The driving force on a permeant ion–and hence the direction in which it flows when a conduction pathway for it opens–is determined *both* by its concentration gradient *and* by the voltage across the membrane (i.e., the electrical gradient). The membrane potential at which there is no net inward or outward flux for a permeant ion with a given internal and external concentration–i.e., where the chemical potential energy and and electical potential energy of the ion are equal and opposite–is the Nernst equilibrium potential.
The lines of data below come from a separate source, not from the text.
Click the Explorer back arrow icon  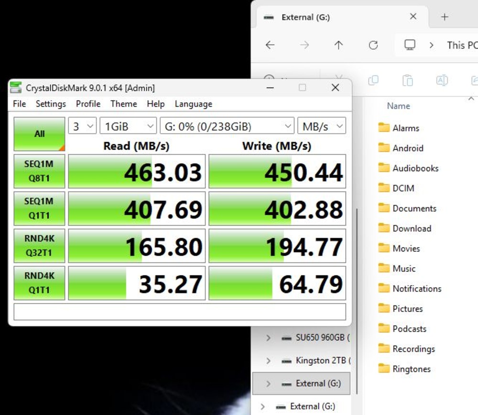coord(270,45)
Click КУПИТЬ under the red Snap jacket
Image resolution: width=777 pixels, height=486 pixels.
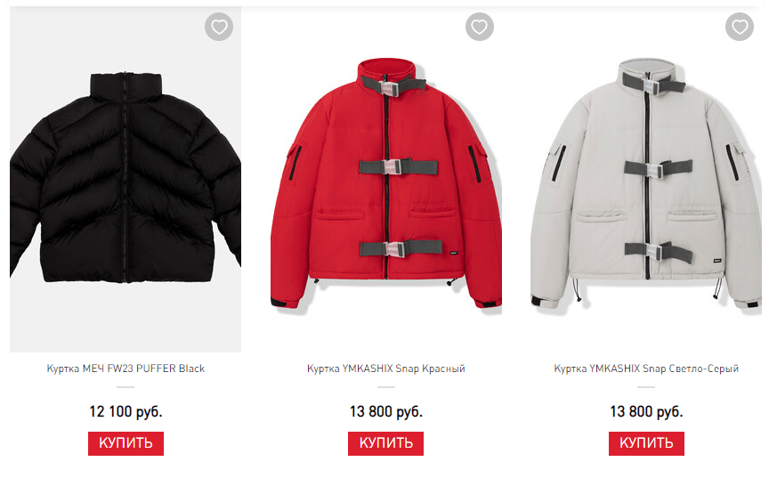(x=385, y=443)
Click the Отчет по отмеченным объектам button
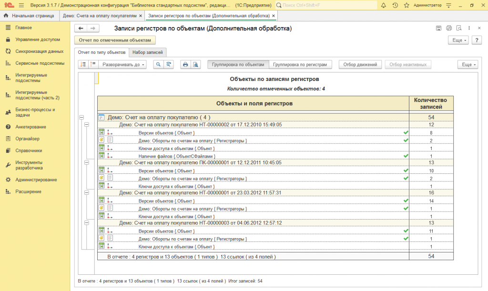This screenshot has width=488, height=291. tap(115, 40)
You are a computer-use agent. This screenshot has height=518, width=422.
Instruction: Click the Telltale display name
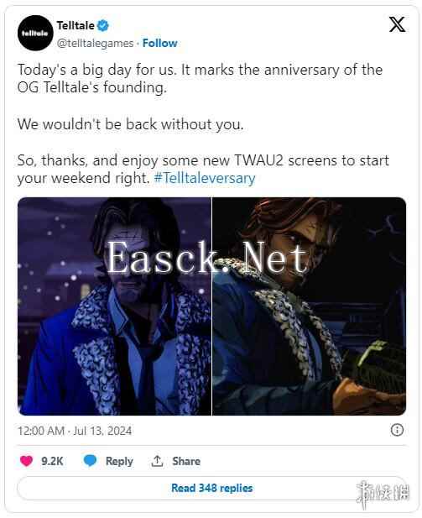pyautogui.click(x=76, y=25)
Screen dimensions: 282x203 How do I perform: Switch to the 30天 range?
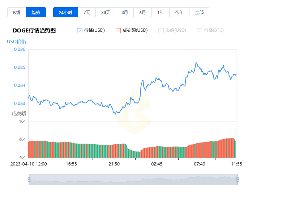[106, 12]
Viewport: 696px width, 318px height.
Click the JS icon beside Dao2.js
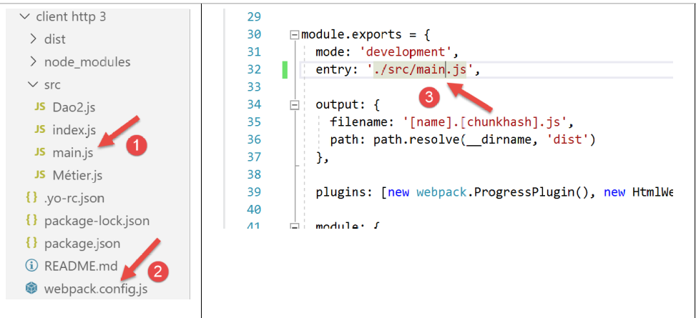[39, 107]
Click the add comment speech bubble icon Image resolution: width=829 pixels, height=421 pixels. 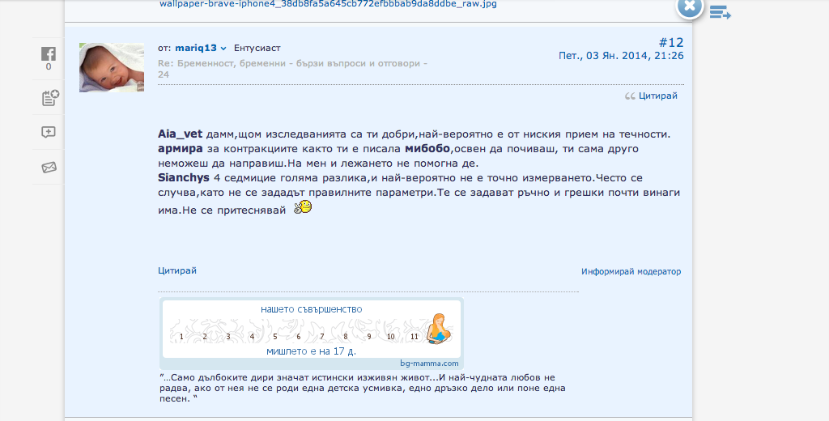(49, 133)
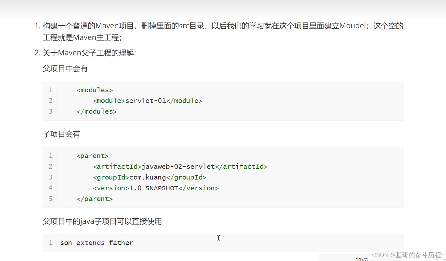446x261 pixels.
Task: Select the com.kuang groupId value
Action: (147, 177)
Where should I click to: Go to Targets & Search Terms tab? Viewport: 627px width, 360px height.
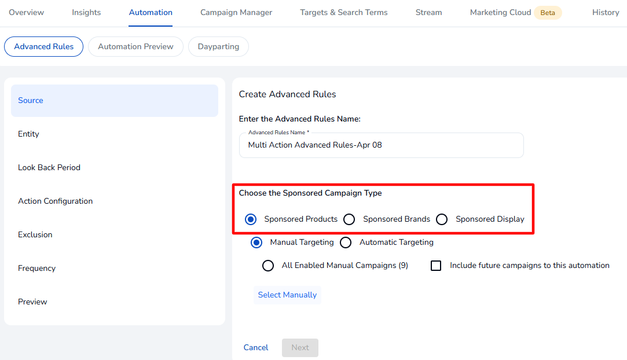point(344,13)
Whether an ion flows in or out of the cell depends on the relationship between the Nernst equilibrium potential for that ion and the membrane potential. Unlike sodium and potassium–which must be regulated with very narrow concentration ranges both inside and outside the cell or else shitte goes to hell in a handbasket–cells have the ability to regulate internal chloride concentration within a pretty wide range. Thus, depending on the neuron and its physiological state, the chloride reversal potential can vary for an adult neuron between -40 and -70 mV.
If a neuron with a chloride reversal potential of -50mV is sitting at a membrane potential of -60mV when a chloride conductance is activated, chloride flows *out* of the cell and depolarizes the membrane. However, despite this channel opening event depolarizing the membrane, it can be inhibitory–i.e., it can make the cell less likely to fire an action potential.
Now see if you can figure out why this depolarizing conductance can be inhibitory!